Copy the data from the line containing "I want to click on columns-dropdown-icon: ⌄, so" through the line containing "at that location.", swapping "Describe" for "Identify" and changing nothing else.

> **RECORDS FOR PROCESSING**:
═══

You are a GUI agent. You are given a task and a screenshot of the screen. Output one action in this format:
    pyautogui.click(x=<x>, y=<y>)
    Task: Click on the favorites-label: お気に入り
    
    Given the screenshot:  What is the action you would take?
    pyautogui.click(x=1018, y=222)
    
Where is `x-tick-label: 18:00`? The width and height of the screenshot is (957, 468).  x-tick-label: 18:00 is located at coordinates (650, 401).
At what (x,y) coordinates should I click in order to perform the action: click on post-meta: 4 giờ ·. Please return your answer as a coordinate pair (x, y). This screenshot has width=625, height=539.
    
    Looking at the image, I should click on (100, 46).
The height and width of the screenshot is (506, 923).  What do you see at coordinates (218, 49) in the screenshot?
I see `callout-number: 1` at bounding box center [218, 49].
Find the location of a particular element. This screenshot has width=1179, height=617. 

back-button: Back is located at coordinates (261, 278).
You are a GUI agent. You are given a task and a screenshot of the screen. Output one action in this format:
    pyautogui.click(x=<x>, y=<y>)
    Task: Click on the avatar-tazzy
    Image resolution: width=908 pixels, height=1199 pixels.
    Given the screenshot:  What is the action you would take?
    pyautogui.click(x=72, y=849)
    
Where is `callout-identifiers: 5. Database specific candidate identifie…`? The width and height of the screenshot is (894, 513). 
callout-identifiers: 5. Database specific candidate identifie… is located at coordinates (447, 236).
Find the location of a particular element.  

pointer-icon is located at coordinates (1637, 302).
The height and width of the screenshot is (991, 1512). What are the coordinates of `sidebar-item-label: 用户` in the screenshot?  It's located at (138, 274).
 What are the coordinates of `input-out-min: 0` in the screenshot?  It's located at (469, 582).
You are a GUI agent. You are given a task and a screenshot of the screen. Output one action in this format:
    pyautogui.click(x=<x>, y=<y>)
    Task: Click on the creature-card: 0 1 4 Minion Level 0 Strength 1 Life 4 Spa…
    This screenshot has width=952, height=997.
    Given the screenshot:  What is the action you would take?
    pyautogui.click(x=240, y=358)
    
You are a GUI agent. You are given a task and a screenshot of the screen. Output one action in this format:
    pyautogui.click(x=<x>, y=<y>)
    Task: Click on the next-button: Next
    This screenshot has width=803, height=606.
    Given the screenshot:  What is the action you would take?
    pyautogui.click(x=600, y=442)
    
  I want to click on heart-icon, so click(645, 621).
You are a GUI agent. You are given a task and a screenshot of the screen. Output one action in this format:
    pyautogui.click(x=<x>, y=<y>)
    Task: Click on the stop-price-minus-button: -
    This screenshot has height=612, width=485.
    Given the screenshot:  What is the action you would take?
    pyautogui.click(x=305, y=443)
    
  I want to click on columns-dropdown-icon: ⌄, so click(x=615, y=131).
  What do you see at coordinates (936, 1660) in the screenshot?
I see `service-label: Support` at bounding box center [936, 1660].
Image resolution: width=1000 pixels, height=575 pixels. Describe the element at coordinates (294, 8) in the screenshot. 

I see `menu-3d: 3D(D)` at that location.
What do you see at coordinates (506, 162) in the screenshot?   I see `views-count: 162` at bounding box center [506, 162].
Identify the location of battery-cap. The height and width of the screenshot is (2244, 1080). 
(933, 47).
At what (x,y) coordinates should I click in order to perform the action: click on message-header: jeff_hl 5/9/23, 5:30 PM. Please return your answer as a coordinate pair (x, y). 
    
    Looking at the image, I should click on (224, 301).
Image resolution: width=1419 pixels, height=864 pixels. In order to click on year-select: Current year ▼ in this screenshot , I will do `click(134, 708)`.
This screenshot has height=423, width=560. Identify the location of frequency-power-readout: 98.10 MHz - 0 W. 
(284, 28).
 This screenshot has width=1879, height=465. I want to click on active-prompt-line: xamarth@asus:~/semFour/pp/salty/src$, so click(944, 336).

═══

> **SOLUTION**:
  I want to click on columns-dropdown-icon: ⌄, so click(x=615, y=131).
  What do you see at coordinates (936, 1660) in the screenshot?
I see `service-label: Support` at bounding box center [936, 1660].
Image resolution: width=1000 pixels, height=575 pixels. Identify the element at coordinates (294, 8) in the screenshot. 

I see `menu-3d: 3D(D)` at that location.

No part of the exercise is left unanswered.